Malang – Masjid tidak hanya menjadi tempat ibadah bagi umat Islam, tetapi juga ruang sosial yang menghadirkan kenyamanan, ketenangan, dan kepedulian. Hal itu tercermin jelas di Masjid Nurul Akbar yang berlokasi di Jatiguwi, Sumberpucung, Kabupaten Malang.

Di balik kemegahan bangunan dan ramainya jamaah, masjid ini menawarkan pengalaman yang berbeda bagi setiap orang yang singgah. Tidak sekadar menjalankan ibadah, para pengunjung juga disambut dengan sajian minuman hangat dan makanan yang tersedia secara gratis untuk umum.
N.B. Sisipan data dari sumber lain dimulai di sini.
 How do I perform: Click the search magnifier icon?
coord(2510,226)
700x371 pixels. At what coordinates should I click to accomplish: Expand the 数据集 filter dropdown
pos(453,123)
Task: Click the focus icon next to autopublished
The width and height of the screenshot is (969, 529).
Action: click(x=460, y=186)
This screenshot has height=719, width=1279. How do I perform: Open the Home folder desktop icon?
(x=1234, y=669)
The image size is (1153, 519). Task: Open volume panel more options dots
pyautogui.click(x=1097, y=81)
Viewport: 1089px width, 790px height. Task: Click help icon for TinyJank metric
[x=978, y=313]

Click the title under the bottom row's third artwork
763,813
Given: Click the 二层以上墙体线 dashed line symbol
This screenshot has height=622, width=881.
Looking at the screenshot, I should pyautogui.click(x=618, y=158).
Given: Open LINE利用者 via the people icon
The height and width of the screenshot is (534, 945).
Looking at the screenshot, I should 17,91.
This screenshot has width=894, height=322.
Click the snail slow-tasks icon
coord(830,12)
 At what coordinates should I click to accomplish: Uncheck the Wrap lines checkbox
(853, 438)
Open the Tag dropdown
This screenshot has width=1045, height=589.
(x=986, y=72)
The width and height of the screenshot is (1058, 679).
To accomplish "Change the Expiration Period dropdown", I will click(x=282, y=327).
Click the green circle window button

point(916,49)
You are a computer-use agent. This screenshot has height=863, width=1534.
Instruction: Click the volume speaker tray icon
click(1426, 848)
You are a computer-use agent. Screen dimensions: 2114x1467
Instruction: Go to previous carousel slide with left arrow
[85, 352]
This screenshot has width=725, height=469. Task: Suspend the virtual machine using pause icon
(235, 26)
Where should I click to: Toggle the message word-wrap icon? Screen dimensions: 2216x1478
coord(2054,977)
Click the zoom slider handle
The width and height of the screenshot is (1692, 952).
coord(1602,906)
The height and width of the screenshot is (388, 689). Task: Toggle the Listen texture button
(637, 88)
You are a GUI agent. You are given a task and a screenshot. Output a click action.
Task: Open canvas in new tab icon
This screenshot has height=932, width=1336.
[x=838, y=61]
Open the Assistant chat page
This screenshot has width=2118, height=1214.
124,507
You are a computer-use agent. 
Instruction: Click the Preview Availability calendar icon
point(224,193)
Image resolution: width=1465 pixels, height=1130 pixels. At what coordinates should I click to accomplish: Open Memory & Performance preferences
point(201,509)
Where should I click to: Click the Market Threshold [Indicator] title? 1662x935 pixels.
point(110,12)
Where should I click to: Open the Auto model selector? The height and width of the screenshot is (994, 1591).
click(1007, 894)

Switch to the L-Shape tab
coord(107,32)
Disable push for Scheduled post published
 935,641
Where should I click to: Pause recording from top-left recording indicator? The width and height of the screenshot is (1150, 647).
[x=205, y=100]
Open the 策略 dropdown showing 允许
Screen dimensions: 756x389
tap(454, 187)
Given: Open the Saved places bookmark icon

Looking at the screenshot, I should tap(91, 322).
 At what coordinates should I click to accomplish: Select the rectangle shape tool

“Semuanya gratis, monggo silakan ambil,” ujar salah satu takmir masjid dengan ramah, mencerminkan nilai keterbukaan dan kepedulian yang dijunjung tinggi.
Bagi para pelintas jalur Malang menuju Blitar, keberadaan masjid ini menjadi oase yang menenangkan. Setelah menempuh perjalanan panjang, para musafir dapat beristirahat sejenak, mengembalikan energi, sekaligus merasakan kehangatan sambutan yang jarang ditemui di tempat lain. Suguhan sederhana seperti teh hangat dan makanan ringan justru meninggalkan kesan mendalam bagi para pengunjung.

Konsep pelayanan yang diterapkan di Masjid Nurul Akbar menunjukkan bahwa fungsi masjid dapat melampaui sekadar tempat ibadah. Masjid juga dapat menjadi pusat pelayanan umat, tempat berbagi, serta simbol kepedulian sosial yang nyata.

Keberadaan masjid ini menjadi contoh bagaimana sebuah rumah ibadah mampu menghadirkan manfaat luas bagi masyarakat. Tidak hanya memperkuat syiar agama, tetapi juga menumbuhkan rasa kebersamaan dan kepedulian antarsesama.

Dengan semangat tersebut, diharapkan Masjid Nurul Akbar terus memberikan inspirasi dan manfaat, baik bagi jamaah setempat maupun para musafir yang singgah dalam perjalanan mereka.